Author: Darren Tredgold, General Manager, Independent Steel Company
Global B2B payments hit $89 trillion in 2024. Yet most of that money moves through systems designed decades ago. More than half of all B2B invoices worldwide arrive late. Around 40% of American business payments still travel by paper check. And the trade finance gap sits at $2.5 trillion, which works out to roughly 10% of global merchandise trade.
For businesses in steel, construction, agriculture, and logistics, these numbers are not abstract. They represent the daily reality of waiting 60, 90, or even 140 days to get paid for goods already delivered.
The late payment problem is getting worse
Late payments are not a glitch in the system. Large buyers deliberately extend payment terms to improve their own cash flow. They push the pressure down the chain to smaller suppliers who have fewer options.
The numbers tell a consistent story across regions. Global Days Sales Outstanding reached 59 days in 2023, according to Allianz Trade. That was the biggest jump since 2008. In the UK alone, businesses are collectively owed around £26 billion in overdue invoices, and roughly 14,000 businesses close each year because they simply cannot wait any longer for the money they are owed.
Asia-Pacific tells an even harder story. The Coface 2025 Asia Payment Survey found that 40% of companies reported ultra-long payment delays exceeding 180 days. China’s total average collection period hit 141 days in 2024. Meanwhile, 80% of those ultra-long delays are never collected at all.
In construction, the situation is even more extreme. DSO routinely exceeds 90 days. Every single construction firm surveyed reports experiencing late vendor payments. The industry lost an estimated $280 billion in the US alone due to late payment costs in 2024.
Cross-border payments add layers of cost
Domestic payment friction is bad enough. Cross-border B2B payments make it worse. Traditional cross-border transactions cost 3 to 7% of the payment value once transfer fees, foreign exchange markups, and intermediary charges are added together.
Banks often embed hidden markups of 2 to 4% above the mid-market rate. Modern fintech platforms charge a fraction of that, usually 0.5 to 1.5%. However, banks still handle 92% of cross-border B2B transactions.
Speed remains a problem too. While SWIFT reports that 90% of cross-border payments now reach the destination bank within one hour, only 43% are credited to the beneficiary’s account in that timeframe. Between 15 and 20% of cross-border payments are interrupted by exceptions. Failed cross-border payments cost the global economy an estimated $118.5 billion annually.
On top of all this, the correspondent banking network that makes cross-border payments possible is shrinking. Since 2011, active correspondent banks have fallen by about 22%. The Caribbean has lost 52% of its correspondent banking relationships. This means cross-border payments are becoming harder and more expensive for the businesses that need them most.

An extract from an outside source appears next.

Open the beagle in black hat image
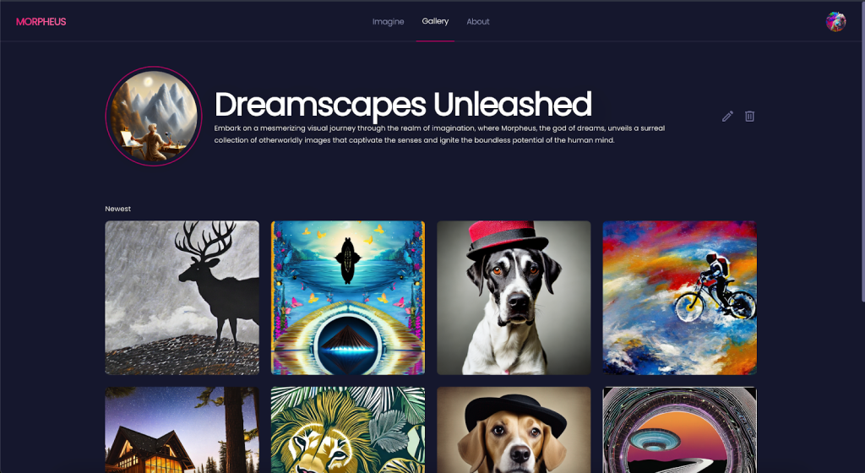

Fintech is growing but missing the hardest sectors
The B2B Buy Now Pay Later sector has grown quickly. It reached $199.2 billion in gross merchandise value in 2024, with projections to hit $669.5 billion by 2029. Companies like Billie, Hokodo, and Slope are embedding trade credit directly into B2B checkout flows with instant credit decisions powered by AI.
Supply chain finance platforms like SAP Taulia process $500 to $800 billion in working capital financing each year. Real-time payment systems are also gaining ground. The EU’s Instant Payments Regulation mandates all eurozone banks enable instant payment sending by October 2025. India’s UPI processed 172 billion transactions in 2024. Brazil’s Pix handled 68.7 billion.
Still, none of these solutions have cracked the hardest sectors. Construction payment chains run from developers through general contractors to subcontractors to sub-subcontractors. Progress billing, retention payments, and lien waivers create complexity that standard fintech flows cannot handle. Steel distribution requires weight-based pricing, commodity-indexed contracts, and specialised ERP systems that generic platforms do not support. Agricultural supply chains face seasonal cash flow extremes and commodity price volatility that break standard credit models.
The World Bank estimates the global MSME finance gap at $5.7 trillion. Banks reject roughly half of all SME trade finance applications versus just 7% for multinational corporations. The irony is that trade finance instruments have default rates under 0.25%, making them safer than average bank lending. Yet compliance costs and manual processes make small transactions uneconomical for traditional lenders.
The real opportunity
The pattern is clear. Trillions of dollars in B2B payment flows still move through infrastructure that would look familiar to a banker from the 1990s. Fintech solutions are growing fast in digital-native sectors but struggling to penetrate the traditional industries where the pain is worst.
The companies that close this gap will not do it by building horizontal technology platforms. They will need deep domain expertise embedded in existing workflows. A steel distributor’s weigh slip, a contractor’s lien waiver, and a farmer’s crop receipt are not obstacles to modernisation. They are the starting points.